* _Source passage_:
#####

A nurse who spent more than six weeks in custody was made a “scapegoat” when police “jumped the gun” as she was charged with contaminating saline, her lawyer has said.
Proceedings against Rebecca Leighton, 27, were discontinued on Friday as the probe into the tampering of medical products at Stepping Hill hospital in Stockport, Greater Manchester, continues with detectives investigating the deaths of seven patients.
She said her life was “turned upside down” and became a “living hell” when she was arrested at her flat in Heaviley, Stockport on July 20, on suspicion of murder, and then formally accused of causing criminal damage with intent to endanger life two days later.
The alarm had been raised earlier that month when a higher than normal number of patients were reported to have “unexplained” low blood sugar levels amid fears saline solution had been contaminated with insulin.
Her solicitor, Carl Richmond, said: “They jumped the gun, though, and tried to build the case against her from there rather than the usual method of bailing her pending further inquiries.”
Mr Richmond said no decision had been made yet to sue police for wrongful arrest but Ms Leighton, her family and her legal team would meet as soon as possible to discuss the matter.
During a bail application last month, it emerged the evidence at that stage against the nurse amounted to her fingerprint being on a saline bag which was damaged by a needle.
Her thumb print was also discovered on the bottom of a bottle of anti-biotic fluid which contained insulin.
Greater Manchester Police (GMP) is planning to interview around 500 more people, including staff, patients and visitors, out of more than 700 who could have had access to the area during the time the tampering may have taken place.
A spokeswoman for Stepping Hill hospital said heightened security measures remain in place and will continue for the foreseeable future.
No-one is allowed to administer intravenous drips alone and all keys to medicine cabinets have to be signed for.

#####

* _Available data_:

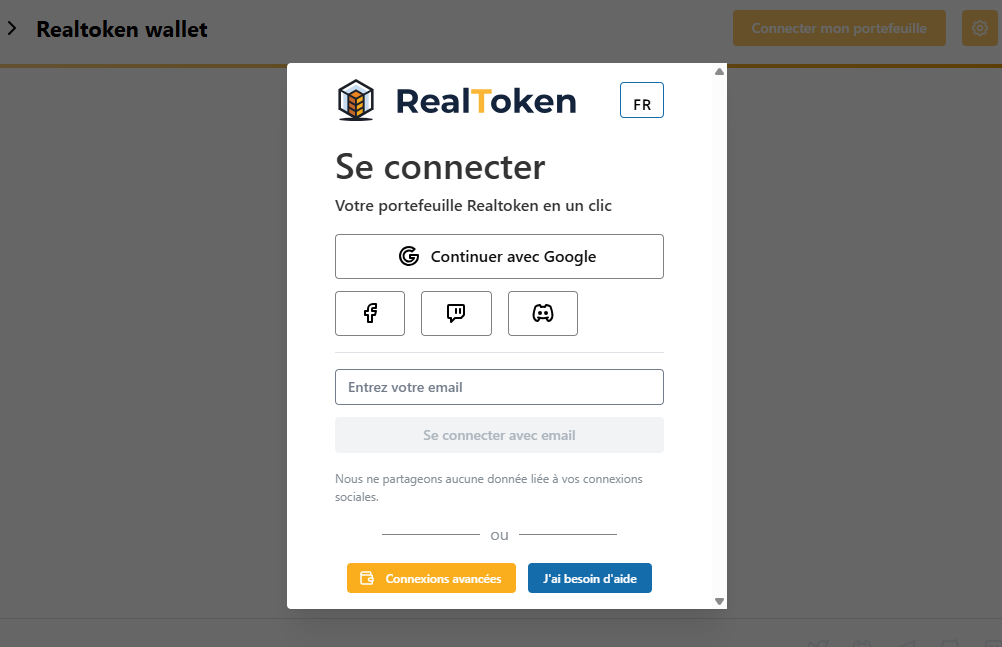
Task: Click the "Se connecter" heading
Action: pos(440,167)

#####

* _What you need to do_:
1 > According to the Stepping Hill article, where was Rebecca Leighton's thumb print found?
2 > In the Stepping Hill article, what reason does Carl Richmond give for saying police "jumped the gun"? Answer in one to three sentences.
3 > Copy the part of the Stepping Hill article that opens with the words containing "During a bail" and closes with "by a needle.".

* _Results of the exercise_:
1 > On the bottom of a bottle of anti-biotic fluid that contained insulin.

2 > He says police tried to build the case against her from the point of charging her. The usual method would have been to bail her pending further inquiries.

3 >
During a bail application last month, it emerged the evidence at that stage against the nurse amounted to her fingerprint being on a saline bag which was damaged by a needle.